Mixed Up North - Bolton Octagon

Mixed Up North
Writer: Robin Soans
Director: Max Stafford-Clark
Reviewer: John Roberts

Mixed Up North is the latest verbatim play to come from writer Robin Soans and between Stafford-Clark and Soans have produced some of the most significant plays of 21st century British theatre, and it was only a matter of time, that the problems and difficulties of the Greater Manchester borough of Burnley is used as the basis of a play.


Soans to start with seems to have found an interesting angle at which to anchor his play – the lives of the young people who live in the area, how the politics and racial tensions from other members of the community and their own families effect their day to day lives, but even Soans can’t escape creating and merging what would seem as his own political voice and agenda into the piece. The writing never really lets you care for the stories we hear being told to us and this is partly due to teh fact that the play loses direction especially in the second act.
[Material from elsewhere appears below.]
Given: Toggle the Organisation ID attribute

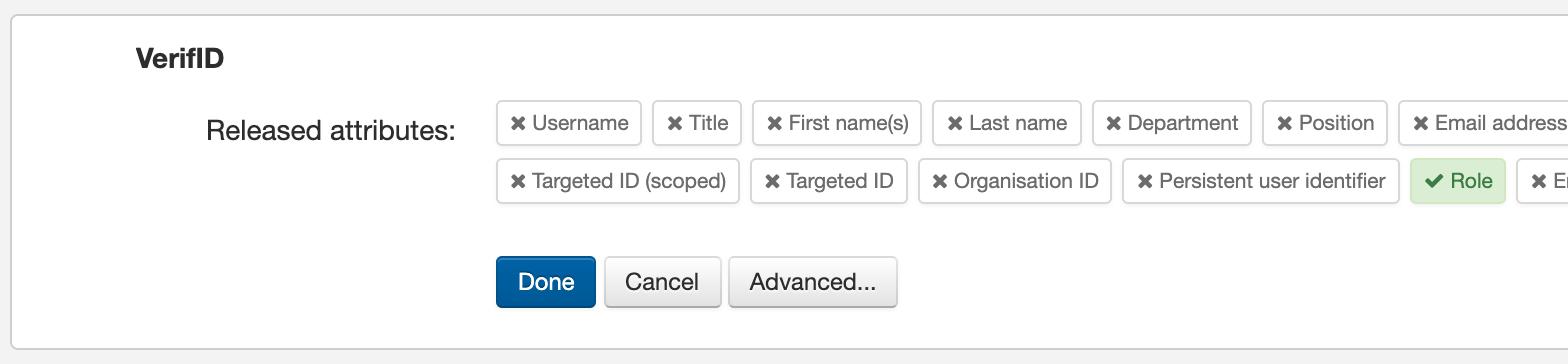Looking at the screenshot, I should 1015,181.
The play intersperses far too many stories/voices for you to care about any of them, flipping from naturalistic dialogue between the characters to direct address to the audience unfortunately it doesn’t work.
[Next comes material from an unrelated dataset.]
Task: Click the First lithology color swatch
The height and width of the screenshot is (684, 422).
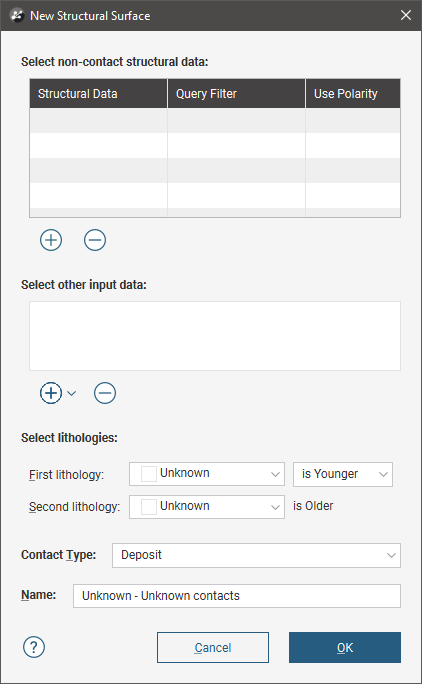Action: click(149, 474)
Stafford-Clark’s direction is key to keeping the play interesting and for the majority he manages to keep the pace flowing and moving, using various levels and areas of the thrust auditorium of the Bolton Octagon, this reviewer did feel sorry for those in the balcony areas as a fair bit of the action was played directly under their seating area.

The set of a youth centre is designed beautifully by Jonathan Fensom and to the majority used well, however it is highly underutilised in the second act and many of the pieces almost seem superfluous to what is really needed.

Where this production stands strong is in its actors, producing a real chemistry on stage and often highly charged and truthful performances. Stephanie Street’s performance as youth worker Aneesa is superb and probably the stand out performance of the night. With notable performances also given by Asif Khan as Aftab, who loves nothing better than standing on the outside and filming everything that goes wrong, probably to get onto Youtube as soon as possible. Lisa Kerr’s performance as bitchy and aggressive fame seeking wannabe Kylie is as shap as the insults that she throws out to the other characters on stage.

This is a play that could have really sent out a strong message, but Soans’ script is flawed in a sense that it still feels like it doesn’t know where to place itself, is this true verbatim or is this a naturalistic play? An enjoyable evening but leaves you with more frustrations at the possibility of what the play could have been and that unfortunately leaves a bitter taste in my mouth!